The component cost is the same as a magic item of the same level (which tracks with the level of most mounts). At higher level you can afford to control several creatures by creating swarms.

I would also let the caster create more undead than he can control, and try to give the "independent" undead directions, but the DM decides if they understand the commands, how they execute them (likely not with clever tactics), and what they do if they find themselves without an intelligible command (like attack the nearest living creature). So basically these are like NPC men-at-arms hired by the party, except they are (usually) mindless undead that want to feast on the living.

Or if you think it is a smart idea to animate an intelligent undead companion character, you can do it at a cost equal to a magic item of two levels higher than the companion.

I would allow essentially the same thing with demon summoning, or really any character with a focus on conjuration/summoning.

masteraleph
2022-10-26, 08:48 AM
Wizard (Mage) has a necromancer subclass, but it's...kind of a very odd duck. There's a little bit of minioning, but the main thing is powers that have one effect on most enemies and do something different to undead.

My personal favorite "necromancer" setup is a refluffed Invoker|Druid (Sentinel) hybrid. You get an animal companion from Sentinel that can be refluffed as a persistent zombie, you get reasonable summons from both sides for short term minions, Sentinel give a heal as life/death manipulation, and the encounter powers can pretty easily be turned into like, a field of grasping skeletal hands.

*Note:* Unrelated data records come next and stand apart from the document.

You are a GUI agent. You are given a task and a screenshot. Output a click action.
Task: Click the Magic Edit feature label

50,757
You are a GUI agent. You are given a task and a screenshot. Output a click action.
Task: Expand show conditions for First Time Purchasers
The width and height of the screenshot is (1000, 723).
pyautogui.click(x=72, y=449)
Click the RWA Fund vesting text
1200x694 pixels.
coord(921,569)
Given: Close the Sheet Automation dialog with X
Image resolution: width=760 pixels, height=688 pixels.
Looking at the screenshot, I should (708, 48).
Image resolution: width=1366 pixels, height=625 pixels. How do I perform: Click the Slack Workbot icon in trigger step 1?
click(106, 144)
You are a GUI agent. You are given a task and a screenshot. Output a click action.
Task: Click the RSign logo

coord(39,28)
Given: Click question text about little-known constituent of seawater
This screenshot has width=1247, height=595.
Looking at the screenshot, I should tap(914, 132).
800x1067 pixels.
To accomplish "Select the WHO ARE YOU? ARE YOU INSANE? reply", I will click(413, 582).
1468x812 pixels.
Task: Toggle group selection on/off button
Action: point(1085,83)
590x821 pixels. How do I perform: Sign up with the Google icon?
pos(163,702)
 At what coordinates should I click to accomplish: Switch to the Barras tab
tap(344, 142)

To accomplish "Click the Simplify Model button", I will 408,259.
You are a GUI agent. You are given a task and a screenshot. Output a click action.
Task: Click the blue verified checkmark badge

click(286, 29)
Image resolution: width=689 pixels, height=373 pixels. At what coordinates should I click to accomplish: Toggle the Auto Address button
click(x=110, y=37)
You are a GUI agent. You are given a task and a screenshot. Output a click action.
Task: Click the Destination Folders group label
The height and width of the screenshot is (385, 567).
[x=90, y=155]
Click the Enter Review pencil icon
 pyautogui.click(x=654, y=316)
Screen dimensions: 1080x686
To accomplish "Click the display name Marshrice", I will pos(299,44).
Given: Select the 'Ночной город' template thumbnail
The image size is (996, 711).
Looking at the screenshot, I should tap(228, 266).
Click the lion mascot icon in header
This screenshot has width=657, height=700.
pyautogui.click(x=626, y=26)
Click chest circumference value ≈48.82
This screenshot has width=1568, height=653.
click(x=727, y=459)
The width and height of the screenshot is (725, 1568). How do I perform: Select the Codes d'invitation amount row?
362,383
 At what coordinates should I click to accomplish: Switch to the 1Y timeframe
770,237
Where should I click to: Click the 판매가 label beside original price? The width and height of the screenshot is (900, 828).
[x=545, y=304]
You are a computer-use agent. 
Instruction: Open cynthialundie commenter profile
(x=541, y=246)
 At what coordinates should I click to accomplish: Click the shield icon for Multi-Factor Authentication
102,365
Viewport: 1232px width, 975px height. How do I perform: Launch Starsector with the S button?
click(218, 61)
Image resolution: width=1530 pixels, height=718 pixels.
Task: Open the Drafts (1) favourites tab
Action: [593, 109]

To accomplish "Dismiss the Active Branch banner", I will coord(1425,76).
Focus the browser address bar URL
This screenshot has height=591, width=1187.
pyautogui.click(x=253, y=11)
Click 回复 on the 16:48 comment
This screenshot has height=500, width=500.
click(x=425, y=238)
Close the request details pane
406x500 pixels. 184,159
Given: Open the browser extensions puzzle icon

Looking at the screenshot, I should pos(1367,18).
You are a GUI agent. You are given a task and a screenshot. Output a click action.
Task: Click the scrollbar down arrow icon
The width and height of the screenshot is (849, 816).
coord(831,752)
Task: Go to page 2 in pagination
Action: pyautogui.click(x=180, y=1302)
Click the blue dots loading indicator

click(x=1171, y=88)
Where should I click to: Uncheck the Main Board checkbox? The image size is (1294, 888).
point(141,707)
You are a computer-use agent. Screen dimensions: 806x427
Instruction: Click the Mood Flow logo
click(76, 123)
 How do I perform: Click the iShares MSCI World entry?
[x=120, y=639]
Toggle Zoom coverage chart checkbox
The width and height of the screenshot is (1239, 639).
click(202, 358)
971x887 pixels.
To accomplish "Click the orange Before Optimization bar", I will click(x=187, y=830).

This is a really good set of suggestions. You can even then take the Fey Beast Tamer theme (again, refluff) for a second minion

ScrivenerofDoom
2023-07-15, 05:58 PM
Something I have thought about implementing in my game is creating an Animate Dead ritual which allows a necromancer to animate a standard (undead) creature of the caster's level or lower, and treating it more or less like a mount: you can only control one at a time, taking control is a move action, you share initiative and a set of actions, but you and the creature can both move on a move action.

The component cost is the same as a magic item of the same level (which tracks with the level of most mounts). At higher level you can afford to control several creatures by creating swarms.

I would also let the caster create more undead than he can control, and try to give the "independent" undead directions, but the DM decides if they understand the commands, how they execute them (likely not with clever tactics), and what they do if they find themselves without an intelligible command (like attack the nearest living creature). So basically these are like NPC men-at-arms hired by the party, except they are (usually) mindless undead that want to feast on the living.

Or if you think it is a smart idea to animate an intelligent undead companion character, you can do it at a cost equal to a magic item of two levels higher than the companion.

I would allow essentially the same thing with demon summoning, or really any character with a focus on conjuration/summoning.

Interesting. That's the same solution I came up with for undead and demons, not that either have come up in my games. Great minds think alike! :)

truemane
2023-07-19, 01:17 PM
Metamagic Mod: Thread necromancy. Oh the irony.